Sure, an exit interview can give you insight into what could be done differently in your organization, but why wait for an exit interview when you have engaged employees that can give you their perspective and participate in a rewarding professional relationship? Here are three simple questions that will go a long way in retaining employees:
Is there a high level of trust between us? If you and your employee don’t trust one another, the rest of your conversation will not hold value. Whether you’re there to encourage them, offer feedback on a recent project or plan for the future, they’re not likely to absorb much of what you say if there’s an element of distrust between you.
If the answer is no, of course you’ll want to ask for an explanation of what’s caused a rift in your relationship, but then you can follow up with asking what’s necessary for trust to be repaired. It could be as simple as a missed deadline or not sharing important information on a project they were responsible for, but if it’s causing discomfort, it’s good to address it.
Do you feel like your concerns and ideas are heard? It’s good to set aside a regular time to sit down with individual employees to simply listen to what they have to say. It may even be more about their personal life every now and then, but this is your opportunity to listen. Put away your laptop, tablet and smartphone and focus on their feedback, ideas and complaints. You may need only 30 minutes a week with each employee, but don’t allow other commitments to crowd out this time.
What do you need to be successful now and in the future? Help your employees cultivate an always-learning mentality with challenging new opportunities and, of course, education.

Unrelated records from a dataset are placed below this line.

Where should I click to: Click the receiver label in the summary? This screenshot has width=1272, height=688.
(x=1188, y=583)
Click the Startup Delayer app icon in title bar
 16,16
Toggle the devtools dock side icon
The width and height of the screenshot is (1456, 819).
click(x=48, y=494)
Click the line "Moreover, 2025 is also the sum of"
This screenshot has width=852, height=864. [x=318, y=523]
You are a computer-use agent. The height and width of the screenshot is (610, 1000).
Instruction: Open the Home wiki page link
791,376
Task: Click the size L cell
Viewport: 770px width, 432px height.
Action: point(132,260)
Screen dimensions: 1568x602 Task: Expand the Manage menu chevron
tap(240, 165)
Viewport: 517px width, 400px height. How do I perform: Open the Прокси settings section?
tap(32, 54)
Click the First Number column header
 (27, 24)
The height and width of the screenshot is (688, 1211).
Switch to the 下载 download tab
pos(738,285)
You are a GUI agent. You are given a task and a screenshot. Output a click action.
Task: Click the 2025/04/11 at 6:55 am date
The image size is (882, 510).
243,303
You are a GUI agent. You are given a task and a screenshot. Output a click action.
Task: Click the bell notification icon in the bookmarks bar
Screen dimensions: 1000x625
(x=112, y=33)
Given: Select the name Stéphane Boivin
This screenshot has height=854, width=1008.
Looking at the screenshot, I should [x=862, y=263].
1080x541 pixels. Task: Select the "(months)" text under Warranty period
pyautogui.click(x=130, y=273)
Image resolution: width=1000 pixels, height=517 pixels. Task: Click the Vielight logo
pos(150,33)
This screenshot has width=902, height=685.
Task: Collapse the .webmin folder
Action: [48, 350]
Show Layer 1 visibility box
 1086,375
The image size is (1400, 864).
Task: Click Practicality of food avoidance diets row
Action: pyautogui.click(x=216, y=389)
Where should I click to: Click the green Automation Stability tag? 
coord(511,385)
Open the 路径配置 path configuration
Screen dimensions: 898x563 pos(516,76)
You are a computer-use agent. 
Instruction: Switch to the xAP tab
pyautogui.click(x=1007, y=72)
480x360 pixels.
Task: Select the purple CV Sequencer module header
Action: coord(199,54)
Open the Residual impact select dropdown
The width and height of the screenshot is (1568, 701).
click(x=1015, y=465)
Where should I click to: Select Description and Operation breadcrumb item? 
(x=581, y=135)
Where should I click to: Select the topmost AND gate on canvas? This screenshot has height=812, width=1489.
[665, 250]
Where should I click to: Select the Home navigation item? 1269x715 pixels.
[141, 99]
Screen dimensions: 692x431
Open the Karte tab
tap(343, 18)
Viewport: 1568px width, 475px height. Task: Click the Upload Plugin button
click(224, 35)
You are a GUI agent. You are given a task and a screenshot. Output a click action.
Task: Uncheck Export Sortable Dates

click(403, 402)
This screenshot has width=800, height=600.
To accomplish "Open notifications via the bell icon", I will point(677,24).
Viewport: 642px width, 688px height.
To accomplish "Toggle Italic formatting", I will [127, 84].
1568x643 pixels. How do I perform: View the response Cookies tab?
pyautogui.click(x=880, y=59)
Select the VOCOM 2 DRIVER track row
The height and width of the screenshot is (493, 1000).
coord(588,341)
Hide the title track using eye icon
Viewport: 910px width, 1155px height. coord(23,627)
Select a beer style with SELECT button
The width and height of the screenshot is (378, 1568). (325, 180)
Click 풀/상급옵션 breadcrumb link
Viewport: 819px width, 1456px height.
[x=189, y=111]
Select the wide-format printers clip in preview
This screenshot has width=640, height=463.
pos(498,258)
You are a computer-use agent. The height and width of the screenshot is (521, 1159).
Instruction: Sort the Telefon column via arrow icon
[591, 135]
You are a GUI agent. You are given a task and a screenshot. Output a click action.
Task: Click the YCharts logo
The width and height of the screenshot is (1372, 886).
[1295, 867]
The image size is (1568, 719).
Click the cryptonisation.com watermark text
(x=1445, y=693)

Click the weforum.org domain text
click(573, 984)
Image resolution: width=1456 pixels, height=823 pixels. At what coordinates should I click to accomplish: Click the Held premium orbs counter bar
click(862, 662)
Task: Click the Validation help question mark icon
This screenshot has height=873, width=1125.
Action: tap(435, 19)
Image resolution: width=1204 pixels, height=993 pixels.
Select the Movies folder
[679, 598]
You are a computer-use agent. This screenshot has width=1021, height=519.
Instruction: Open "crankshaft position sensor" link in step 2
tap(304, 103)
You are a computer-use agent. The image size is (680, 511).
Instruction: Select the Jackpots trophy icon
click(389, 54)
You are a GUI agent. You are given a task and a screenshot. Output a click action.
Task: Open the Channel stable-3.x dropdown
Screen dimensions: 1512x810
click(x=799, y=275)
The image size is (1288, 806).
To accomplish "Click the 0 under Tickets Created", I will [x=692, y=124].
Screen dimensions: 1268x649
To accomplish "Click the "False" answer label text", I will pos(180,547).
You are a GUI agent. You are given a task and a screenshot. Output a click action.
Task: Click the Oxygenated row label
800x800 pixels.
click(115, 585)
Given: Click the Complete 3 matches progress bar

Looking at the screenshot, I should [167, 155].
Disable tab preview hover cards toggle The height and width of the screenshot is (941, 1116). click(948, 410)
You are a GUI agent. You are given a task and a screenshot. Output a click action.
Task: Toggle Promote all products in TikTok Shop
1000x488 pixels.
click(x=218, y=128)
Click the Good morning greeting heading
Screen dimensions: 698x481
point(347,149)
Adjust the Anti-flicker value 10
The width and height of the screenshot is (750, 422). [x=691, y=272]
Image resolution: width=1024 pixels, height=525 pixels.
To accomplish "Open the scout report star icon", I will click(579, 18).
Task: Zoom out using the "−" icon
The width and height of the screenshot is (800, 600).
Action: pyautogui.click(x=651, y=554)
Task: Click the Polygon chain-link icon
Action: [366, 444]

Even if you can’t finance college courses, you may be able to purchase books or encourage employees to go to lectures that offer helpful strategies for professional development, either in your industry or in general. Sometimes it may be something small, like allowing them to tune into a TED talk that is on a topic they would benefit from in their job.
It’s also important to invest in tools that help you identify the right future path for employees. A behavioral assessment can help you in retaining employees because you can accurately match each employee with their ideal role and offer them development opportunities that prepare them for that role.
Want to learn more about behavioral assessments? Talk with PI Consulting Group, where we offer the PI System as a way to objectively assess your employees and propel them into opportunities that best use their abilities.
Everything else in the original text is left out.